Hijo de un sastre nacido en Italia que llegó a Estados Unidos a los diecisiete y de una costurera de familia del mismo origen, oriunda de Brooklyn, y dueña de una tienda de ropa, Gay Talese, nacido en Ocean City, Nueva Jersey, no demora en decir que ve el mundo como un inmigrante.

—Tengo una sensación de extranjería sobre mí, un sentido de la alteridad. Yo no soy estadounidense en mi cabeza. Lo soy de nacimiento, pero tengo padre y madre extranjeros, y veo las cosas desde diferentes puntos de vista. No estoy a favor de la política estadounidense.
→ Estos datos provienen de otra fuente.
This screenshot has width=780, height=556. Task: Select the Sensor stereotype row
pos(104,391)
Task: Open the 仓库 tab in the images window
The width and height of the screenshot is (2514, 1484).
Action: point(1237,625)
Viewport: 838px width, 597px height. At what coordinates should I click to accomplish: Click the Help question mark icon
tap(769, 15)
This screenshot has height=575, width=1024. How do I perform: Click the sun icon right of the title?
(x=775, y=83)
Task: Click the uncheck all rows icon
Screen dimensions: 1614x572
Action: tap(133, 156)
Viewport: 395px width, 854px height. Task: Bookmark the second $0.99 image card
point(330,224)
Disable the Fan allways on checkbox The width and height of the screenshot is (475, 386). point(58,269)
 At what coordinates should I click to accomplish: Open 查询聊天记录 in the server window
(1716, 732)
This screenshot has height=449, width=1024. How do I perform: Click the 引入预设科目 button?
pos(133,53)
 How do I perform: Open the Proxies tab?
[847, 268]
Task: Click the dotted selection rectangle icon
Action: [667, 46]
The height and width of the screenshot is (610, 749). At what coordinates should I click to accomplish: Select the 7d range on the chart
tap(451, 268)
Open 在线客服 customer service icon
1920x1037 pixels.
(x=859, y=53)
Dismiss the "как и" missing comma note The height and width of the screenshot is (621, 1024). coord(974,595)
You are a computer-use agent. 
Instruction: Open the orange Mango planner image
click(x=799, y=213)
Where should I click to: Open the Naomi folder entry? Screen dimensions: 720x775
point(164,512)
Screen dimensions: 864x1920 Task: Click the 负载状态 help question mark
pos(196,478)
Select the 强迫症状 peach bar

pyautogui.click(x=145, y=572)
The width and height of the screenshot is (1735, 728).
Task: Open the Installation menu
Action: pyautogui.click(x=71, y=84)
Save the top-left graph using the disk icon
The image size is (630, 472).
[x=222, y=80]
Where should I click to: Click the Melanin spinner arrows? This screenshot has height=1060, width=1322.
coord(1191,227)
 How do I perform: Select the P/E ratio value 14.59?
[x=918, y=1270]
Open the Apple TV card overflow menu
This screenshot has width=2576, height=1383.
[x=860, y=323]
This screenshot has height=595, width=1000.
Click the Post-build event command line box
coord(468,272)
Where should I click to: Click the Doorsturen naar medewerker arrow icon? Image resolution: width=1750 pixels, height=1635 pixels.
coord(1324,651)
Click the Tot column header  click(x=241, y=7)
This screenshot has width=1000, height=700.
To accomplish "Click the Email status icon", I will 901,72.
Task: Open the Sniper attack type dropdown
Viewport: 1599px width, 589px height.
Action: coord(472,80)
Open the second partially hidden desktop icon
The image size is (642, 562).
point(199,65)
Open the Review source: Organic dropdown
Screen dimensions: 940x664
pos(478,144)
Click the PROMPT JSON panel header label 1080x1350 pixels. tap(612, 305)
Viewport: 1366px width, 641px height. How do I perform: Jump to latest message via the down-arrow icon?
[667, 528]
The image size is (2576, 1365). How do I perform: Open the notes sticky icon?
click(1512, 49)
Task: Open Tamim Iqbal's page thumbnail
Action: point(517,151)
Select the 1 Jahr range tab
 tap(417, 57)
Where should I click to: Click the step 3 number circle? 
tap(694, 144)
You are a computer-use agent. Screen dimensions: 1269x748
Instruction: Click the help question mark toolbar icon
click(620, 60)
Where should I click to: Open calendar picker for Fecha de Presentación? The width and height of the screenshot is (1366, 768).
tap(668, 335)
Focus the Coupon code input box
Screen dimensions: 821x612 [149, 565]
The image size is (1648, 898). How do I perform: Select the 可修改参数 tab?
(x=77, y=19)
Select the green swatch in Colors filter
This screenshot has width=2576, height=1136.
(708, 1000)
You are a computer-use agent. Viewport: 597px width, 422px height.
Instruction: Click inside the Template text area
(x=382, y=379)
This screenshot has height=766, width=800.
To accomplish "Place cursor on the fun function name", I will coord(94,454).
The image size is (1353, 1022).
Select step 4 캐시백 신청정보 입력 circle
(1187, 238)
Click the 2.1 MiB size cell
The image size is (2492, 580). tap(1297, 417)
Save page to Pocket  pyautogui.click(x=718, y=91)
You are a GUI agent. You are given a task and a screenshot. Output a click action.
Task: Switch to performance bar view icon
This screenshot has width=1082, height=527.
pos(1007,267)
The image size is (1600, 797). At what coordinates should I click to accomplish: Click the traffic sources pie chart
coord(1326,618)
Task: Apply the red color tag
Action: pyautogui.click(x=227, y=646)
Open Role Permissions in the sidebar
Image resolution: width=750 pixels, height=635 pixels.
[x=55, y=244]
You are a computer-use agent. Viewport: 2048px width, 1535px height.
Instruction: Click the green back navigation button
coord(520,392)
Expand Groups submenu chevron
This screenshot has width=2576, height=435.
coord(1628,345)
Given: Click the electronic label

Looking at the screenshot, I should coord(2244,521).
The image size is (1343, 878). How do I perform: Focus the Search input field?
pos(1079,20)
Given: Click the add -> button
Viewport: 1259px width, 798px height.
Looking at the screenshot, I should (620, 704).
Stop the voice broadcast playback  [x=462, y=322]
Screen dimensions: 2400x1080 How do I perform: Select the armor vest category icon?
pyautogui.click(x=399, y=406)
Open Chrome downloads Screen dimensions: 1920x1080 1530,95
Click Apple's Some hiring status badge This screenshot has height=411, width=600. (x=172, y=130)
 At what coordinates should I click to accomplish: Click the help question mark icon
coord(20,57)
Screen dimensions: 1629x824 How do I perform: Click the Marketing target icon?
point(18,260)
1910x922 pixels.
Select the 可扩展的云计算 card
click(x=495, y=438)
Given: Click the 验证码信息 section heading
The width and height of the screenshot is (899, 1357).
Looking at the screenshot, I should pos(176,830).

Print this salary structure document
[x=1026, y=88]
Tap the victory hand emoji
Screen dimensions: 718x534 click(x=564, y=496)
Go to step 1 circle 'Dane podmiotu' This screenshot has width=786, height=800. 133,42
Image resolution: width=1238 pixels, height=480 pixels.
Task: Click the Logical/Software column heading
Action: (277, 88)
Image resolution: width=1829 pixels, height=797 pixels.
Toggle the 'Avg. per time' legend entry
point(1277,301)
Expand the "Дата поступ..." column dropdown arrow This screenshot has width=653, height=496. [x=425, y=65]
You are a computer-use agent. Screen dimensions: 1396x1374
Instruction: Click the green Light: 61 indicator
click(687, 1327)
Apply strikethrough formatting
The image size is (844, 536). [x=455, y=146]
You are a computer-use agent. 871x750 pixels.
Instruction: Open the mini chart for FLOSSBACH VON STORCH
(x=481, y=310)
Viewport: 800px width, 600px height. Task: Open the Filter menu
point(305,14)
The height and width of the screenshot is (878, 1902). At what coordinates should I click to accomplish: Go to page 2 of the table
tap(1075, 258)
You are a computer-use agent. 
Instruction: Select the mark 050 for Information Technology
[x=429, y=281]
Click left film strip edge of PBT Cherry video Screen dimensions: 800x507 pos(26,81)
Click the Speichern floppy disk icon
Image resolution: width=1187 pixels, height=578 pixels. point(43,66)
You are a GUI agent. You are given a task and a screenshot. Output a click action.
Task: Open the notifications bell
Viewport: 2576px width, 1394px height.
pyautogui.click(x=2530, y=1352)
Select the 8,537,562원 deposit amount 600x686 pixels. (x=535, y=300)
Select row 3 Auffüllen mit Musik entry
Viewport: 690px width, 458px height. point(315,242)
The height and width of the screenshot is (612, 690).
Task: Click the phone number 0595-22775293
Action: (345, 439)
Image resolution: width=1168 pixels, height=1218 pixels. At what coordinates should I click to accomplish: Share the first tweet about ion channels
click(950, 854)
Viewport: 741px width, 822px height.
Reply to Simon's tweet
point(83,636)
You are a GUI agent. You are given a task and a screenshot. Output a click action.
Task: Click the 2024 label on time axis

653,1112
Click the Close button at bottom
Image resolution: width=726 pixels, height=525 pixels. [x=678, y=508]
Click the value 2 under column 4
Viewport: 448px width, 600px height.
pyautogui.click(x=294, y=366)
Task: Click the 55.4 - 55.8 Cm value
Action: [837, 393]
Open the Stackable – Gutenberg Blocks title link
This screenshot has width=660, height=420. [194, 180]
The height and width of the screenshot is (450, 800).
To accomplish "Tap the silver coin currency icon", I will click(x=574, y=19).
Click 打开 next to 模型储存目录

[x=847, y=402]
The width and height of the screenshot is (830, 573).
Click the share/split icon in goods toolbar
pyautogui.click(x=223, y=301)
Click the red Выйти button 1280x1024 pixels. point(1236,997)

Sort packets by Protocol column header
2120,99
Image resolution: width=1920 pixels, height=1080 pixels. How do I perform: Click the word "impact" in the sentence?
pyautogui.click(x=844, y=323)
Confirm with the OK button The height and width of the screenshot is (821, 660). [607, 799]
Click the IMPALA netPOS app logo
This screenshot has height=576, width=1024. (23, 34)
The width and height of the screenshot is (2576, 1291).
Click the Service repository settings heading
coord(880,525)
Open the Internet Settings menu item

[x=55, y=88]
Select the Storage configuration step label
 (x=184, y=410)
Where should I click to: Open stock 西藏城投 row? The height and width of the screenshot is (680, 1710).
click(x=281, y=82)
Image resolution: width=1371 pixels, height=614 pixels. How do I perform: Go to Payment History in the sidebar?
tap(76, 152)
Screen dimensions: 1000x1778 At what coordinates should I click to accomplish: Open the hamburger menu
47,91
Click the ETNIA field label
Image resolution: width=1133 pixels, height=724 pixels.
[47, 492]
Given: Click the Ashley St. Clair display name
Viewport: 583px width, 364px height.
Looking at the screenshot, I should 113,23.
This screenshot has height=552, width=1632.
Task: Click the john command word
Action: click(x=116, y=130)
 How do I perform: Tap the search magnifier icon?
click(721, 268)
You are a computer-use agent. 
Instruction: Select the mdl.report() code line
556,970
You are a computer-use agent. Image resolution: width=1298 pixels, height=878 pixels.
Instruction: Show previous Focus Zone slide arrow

Y luego sigue refunfuñando:

—Mi naturaleza extranjera hace que no me compre la política exterior estadounidense ni la imagen de los medios sobre los rusos como villanos. No soy exactamente una persona popular en mi país, donde no hay variación, no hay vacilación, no hay ambigüedad. Pero yo soy escritor. Escribo lo que quiero escribir y, a veces, no encuentro mucha audiencia porque puedo llegar a ser controvertido. No estoy de acuerdo con el gran mensaje de Estados Unidos de que estamos en el lado correcto, el de los ángeles. No lo estamos, pero creemos que lo estamos. Y no encuentro la oportunidad de expresar este punto de vista porque no me publicarían muy a menudo. El punto de vista ahora es que tienes que ser esto, esto, esto. Todo muy correcto. Está todo muy, muy cancelado. Si no publicas lo que la mayoría quiere, pierdes tu trabajo. […] Como escritor, podría no haber conseguido un editor. Aún así, tengo 91, y cuando tienes 91, ya no tienes que escuchar a nadie, porque tus días en la tierra están contados. Eso es bastante liberador.

Gay Talese enfatiza:
—Es muy liberador ser viejo. A los cincuenta, pensaba que era viejo. Con 91, creo que ya no soy viejo: creo que soy una persona liberada, soy una persona libre. No tengo que ajustarme a la opinión popular. Eso es maravilloso.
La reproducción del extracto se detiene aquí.